- Task instructions -
Which lines in the items below contain the string "width"? Copy each of them in full, and count a match only if the case is the same.
* Start Data entries *
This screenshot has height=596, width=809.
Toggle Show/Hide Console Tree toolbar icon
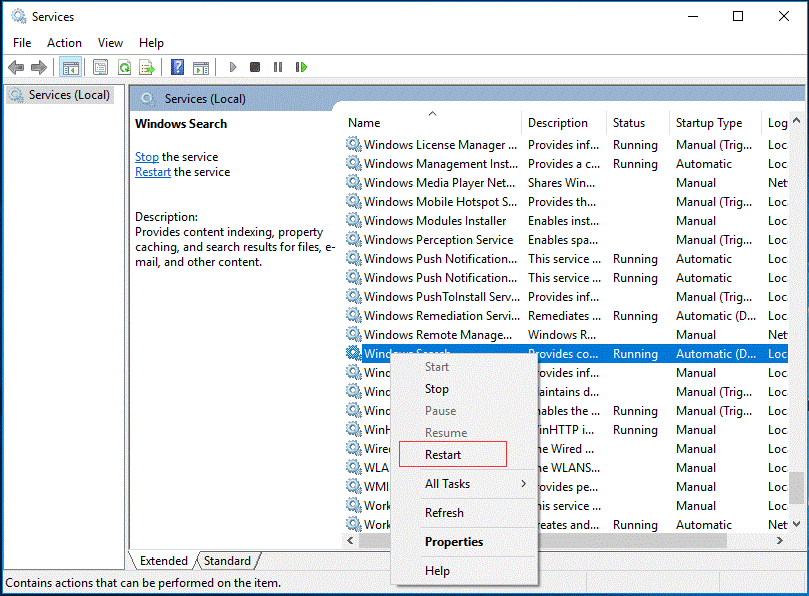pyautogui.click(x=70, y=67)
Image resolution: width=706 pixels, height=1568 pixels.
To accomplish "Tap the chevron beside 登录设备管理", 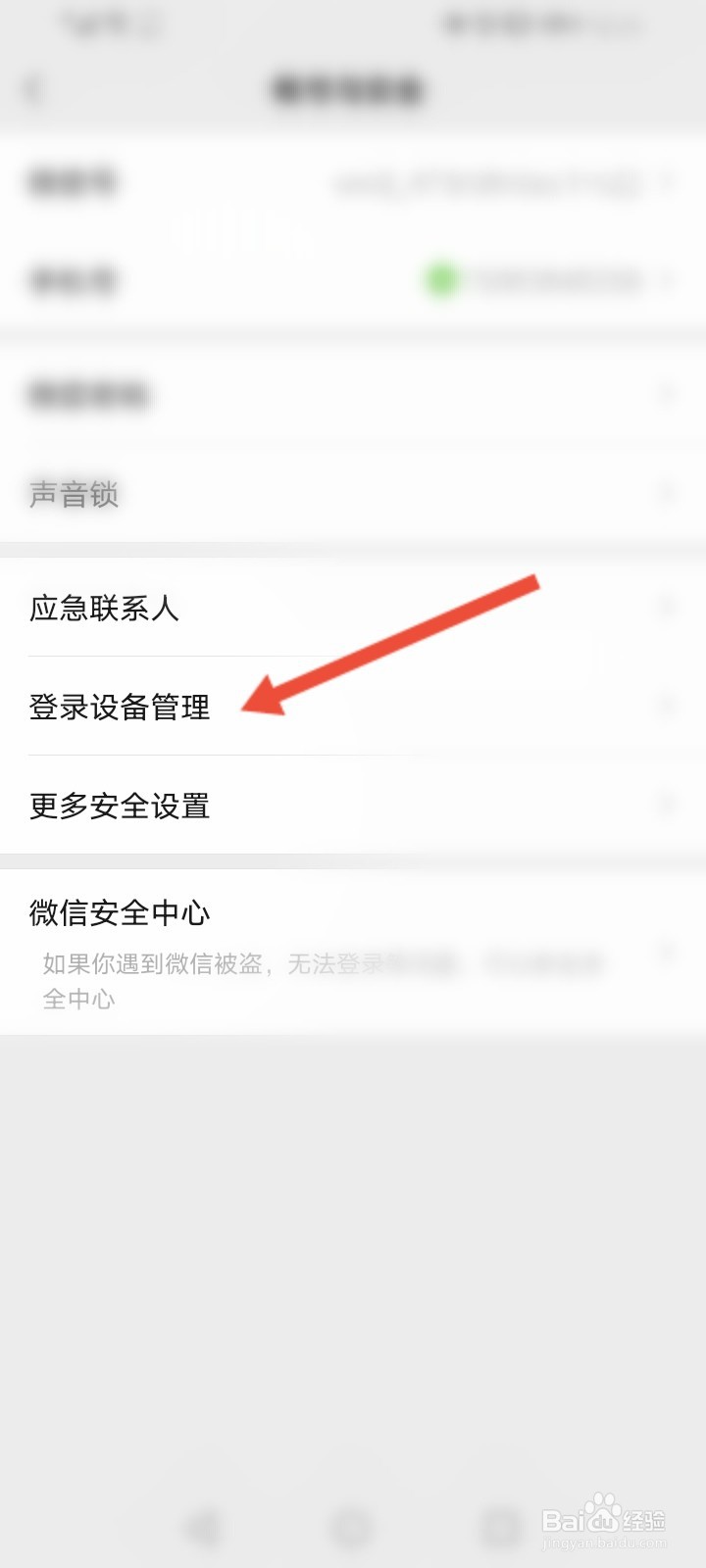I will [x=667, y=707].
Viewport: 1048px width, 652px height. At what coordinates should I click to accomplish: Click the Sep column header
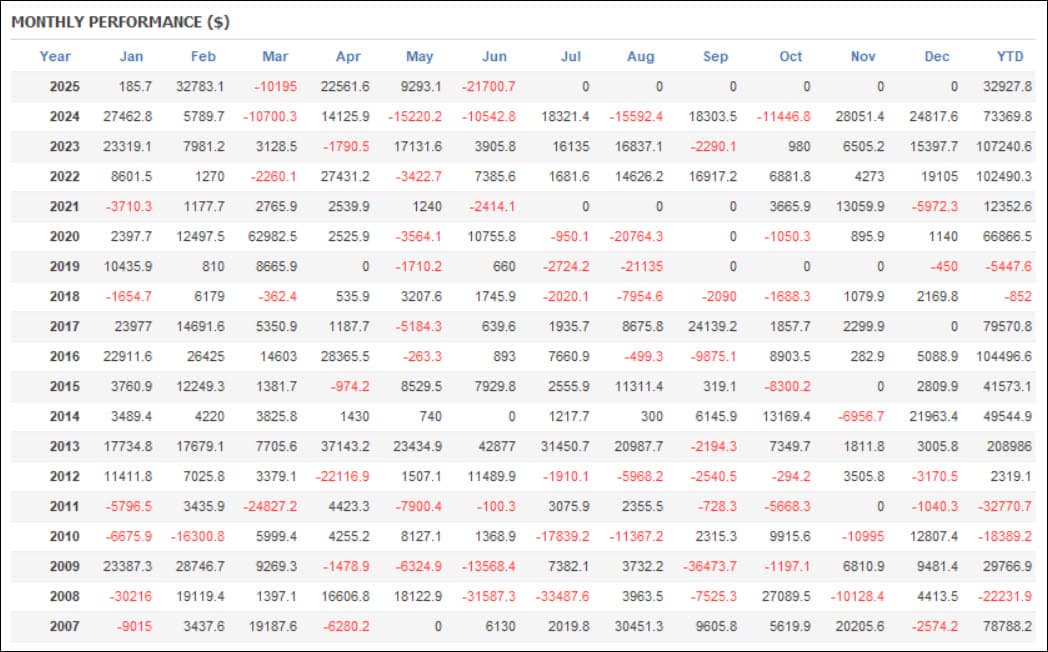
* End Data entries *
- Response for this exercise -
This screenshot has height=596, width=809.
Image resolution: width=706 pixels, height=1568 pixels.
Viewport: 1048px width, 652px height. At what coordinates should I click to accomplish: Click the Sep column header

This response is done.